**Study material**
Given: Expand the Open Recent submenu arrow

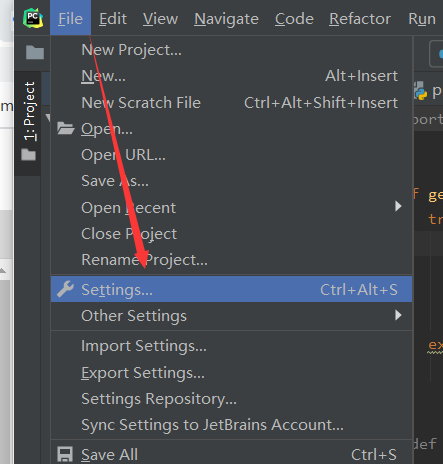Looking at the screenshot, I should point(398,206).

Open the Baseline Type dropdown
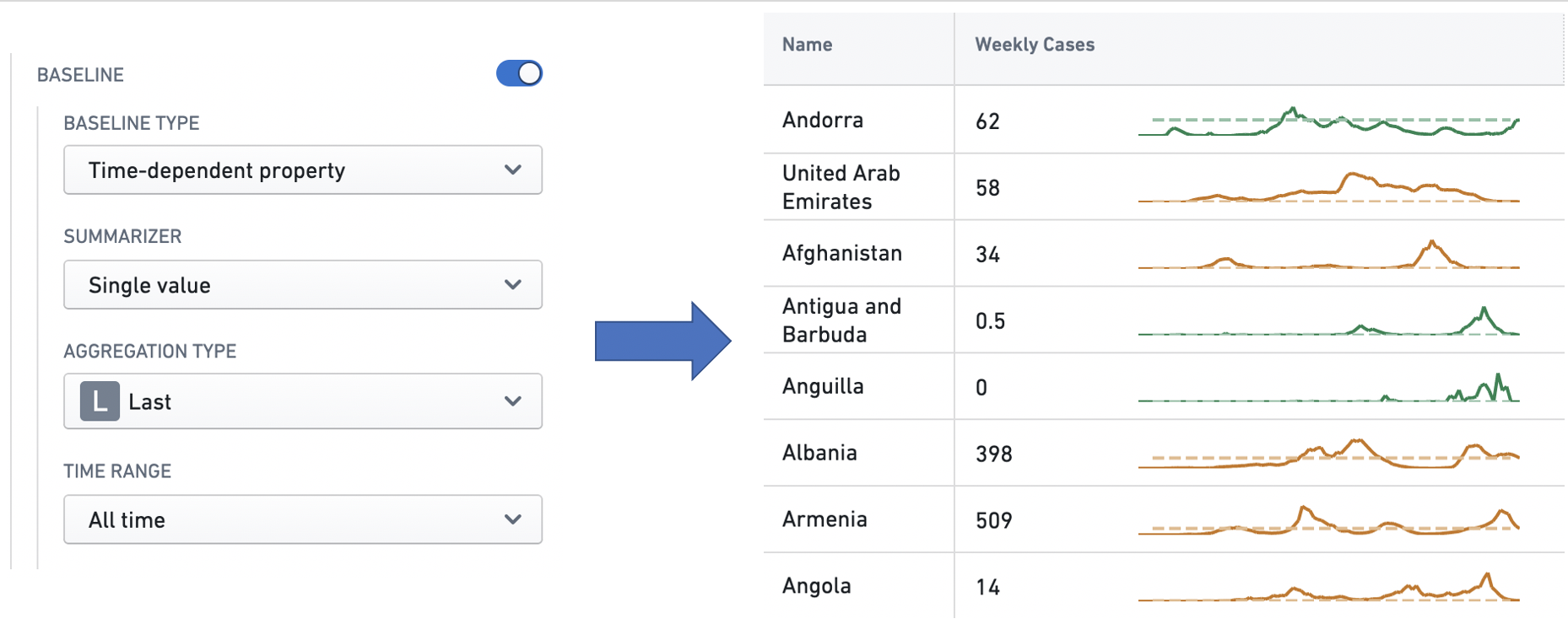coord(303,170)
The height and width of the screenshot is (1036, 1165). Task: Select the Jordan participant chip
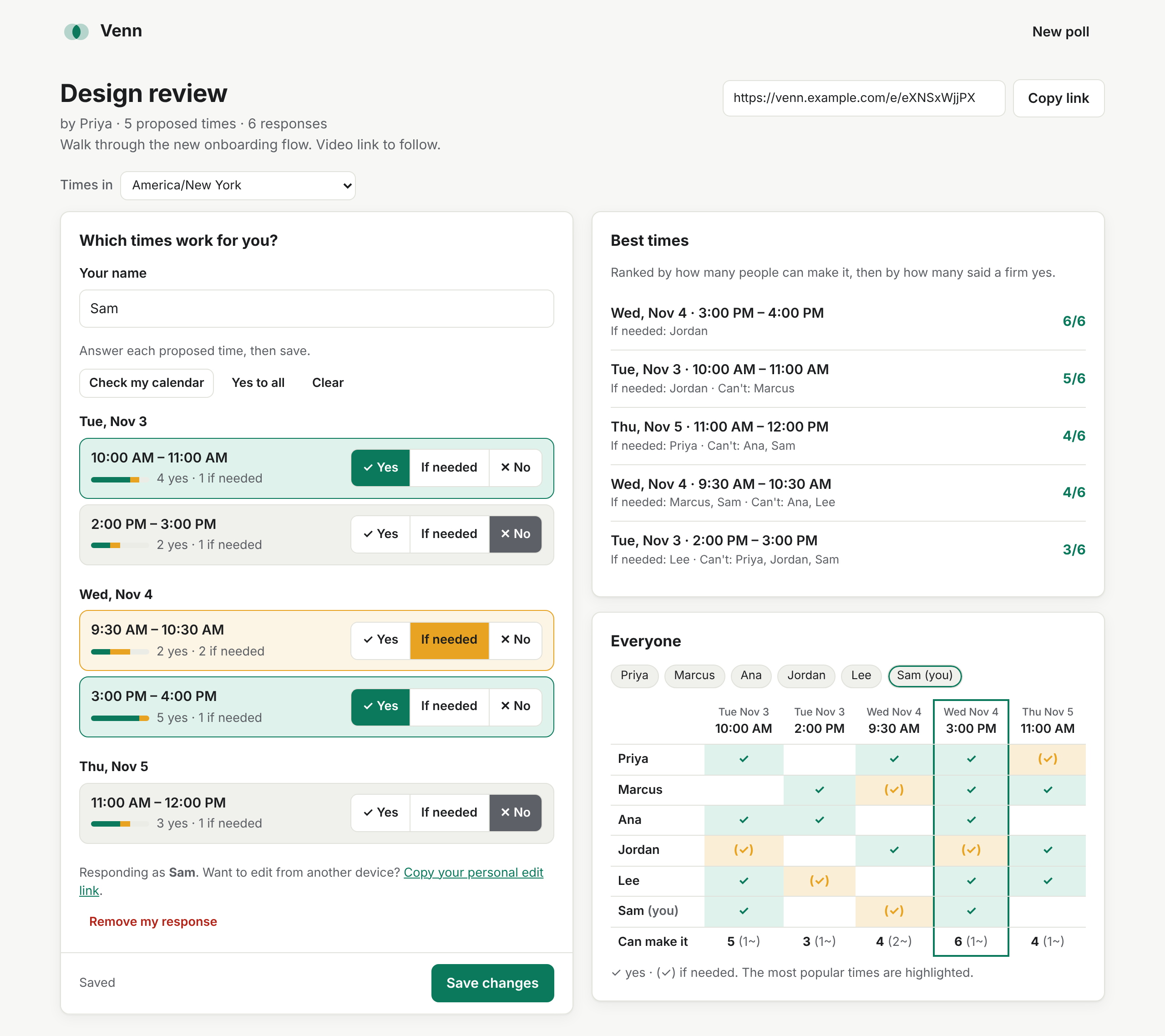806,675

* * *

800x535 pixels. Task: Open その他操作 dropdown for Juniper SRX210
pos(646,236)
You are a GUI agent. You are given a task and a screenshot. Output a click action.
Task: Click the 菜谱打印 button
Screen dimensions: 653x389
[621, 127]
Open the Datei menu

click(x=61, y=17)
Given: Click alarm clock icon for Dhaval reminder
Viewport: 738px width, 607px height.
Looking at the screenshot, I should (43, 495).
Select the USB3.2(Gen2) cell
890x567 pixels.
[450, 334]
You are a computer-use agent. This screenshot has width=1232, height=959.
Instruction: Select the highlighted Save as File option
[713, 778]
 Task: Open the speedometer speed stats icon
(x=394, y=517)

**Exercise**
Where a line in the records above contains the word "agent", include it in the count; state the total and nothing more.

**Task output**
2